[Records contained in a dataset]
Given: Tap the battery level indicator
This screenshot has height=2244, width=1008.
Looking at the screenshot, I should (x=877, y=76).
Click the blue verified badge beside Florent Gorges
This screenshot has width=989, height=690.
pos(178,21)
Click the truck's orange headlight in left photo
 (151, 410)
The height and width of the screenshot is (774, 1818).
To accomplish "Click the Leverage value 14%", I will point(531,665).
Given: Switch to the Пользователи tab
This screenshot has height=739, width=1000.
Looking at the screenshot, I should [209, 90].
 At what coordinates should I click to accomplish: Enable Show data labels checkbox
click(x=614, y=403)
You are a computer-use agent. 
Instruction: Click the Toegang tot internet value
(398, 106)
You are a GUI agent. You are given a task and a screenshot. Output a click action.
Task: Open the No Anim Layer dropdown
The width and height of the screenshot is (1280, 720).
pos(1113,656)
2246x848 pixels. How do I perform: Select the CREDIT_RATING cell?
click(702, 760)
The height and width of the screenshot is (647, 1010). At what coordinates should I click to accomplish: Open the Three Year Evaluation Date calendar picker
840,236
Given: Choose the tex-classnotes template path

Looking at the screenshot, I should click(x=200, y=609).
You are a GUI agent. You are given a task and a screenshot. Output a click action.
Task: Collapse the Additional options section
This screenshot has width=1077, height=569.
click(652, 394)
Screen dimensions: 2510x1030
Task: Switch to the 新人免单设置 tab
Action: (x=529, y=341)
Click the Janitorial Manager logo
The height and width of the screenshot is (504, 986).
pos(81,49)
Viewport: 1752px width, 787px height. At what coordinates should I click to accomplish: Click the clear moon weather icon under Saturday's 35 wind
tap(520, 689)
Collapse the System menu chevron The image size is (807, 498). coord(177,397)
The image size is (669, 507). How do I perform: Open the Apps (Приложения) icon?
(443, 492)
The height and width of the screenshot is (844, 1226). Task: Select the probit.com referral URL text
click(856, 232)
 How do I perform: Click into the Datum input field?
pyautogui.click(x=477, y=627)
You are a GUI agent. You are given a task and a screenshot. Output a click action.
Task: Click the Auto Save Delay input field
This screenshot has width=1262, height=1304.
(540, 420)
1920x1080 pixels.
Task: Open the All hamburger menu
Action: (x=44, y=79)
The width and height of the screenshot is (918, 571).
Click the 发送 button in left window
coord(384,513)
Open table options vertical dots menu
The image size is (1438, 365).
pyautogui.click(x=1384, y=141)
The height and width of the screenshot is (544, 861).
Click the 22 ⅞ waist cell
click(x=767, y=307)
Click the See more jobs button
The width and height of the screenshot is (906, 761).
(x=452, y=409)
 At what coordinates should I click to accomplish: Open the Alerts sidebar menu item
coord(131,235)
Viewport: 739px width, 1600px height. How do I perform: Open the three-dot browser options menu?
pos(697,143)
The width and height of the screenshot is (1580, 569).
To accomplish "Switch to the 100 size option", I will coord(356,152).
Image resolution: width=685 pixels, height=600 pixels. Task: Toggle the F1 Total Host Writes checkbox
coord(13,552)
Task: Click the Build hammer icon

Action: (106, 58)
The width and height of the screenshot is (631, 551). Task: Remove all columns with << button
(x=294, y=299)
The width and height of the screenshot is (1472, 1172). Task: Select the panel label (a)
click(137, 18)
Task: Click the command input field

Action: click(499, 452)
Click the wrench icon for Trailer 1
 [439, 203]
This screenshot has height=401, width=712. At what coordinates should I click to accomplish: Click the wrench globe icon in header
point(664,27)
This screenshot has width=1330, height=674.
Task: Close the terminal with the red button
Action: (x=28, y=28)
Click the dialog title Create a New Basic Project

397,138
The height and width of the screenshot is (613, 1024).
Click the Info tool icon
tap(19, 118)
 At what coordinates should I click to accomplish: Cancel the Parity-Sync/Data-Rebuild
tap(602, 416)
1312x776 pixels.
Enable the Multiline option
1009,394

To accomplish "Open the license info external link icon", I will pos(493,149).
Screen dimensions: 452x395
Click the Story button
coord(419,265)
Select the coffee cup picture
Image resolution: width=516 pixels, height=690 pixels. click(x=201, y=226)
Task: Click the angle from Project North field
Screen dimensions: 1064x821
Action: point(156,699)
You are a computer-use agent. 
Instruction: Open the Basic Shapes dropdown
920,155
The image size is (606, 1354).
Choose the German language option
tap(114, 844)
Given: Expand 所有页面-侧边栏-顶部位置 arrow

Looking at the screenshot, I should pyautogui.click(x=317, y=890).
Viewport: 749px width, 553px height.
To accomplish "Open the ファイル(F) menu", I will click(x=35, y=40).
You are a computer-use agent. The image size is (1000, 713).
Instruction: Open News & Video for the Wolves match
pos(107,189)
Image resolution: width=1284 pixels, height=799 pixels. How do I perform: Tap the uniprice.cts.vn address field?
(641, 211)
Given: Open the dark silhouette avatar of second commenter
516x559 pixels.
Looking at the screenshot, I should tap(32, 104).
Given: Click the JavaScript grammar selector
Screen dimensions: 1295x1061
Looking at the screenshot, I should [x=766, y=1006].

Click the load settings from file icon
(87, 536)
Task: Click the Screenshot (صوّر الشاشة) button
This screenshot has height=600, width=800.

PROBLEM REQUIREMENTS: If a line in the entries holds the word "Collapse", count it. Report the total only.

YOUR SOLUTION: 2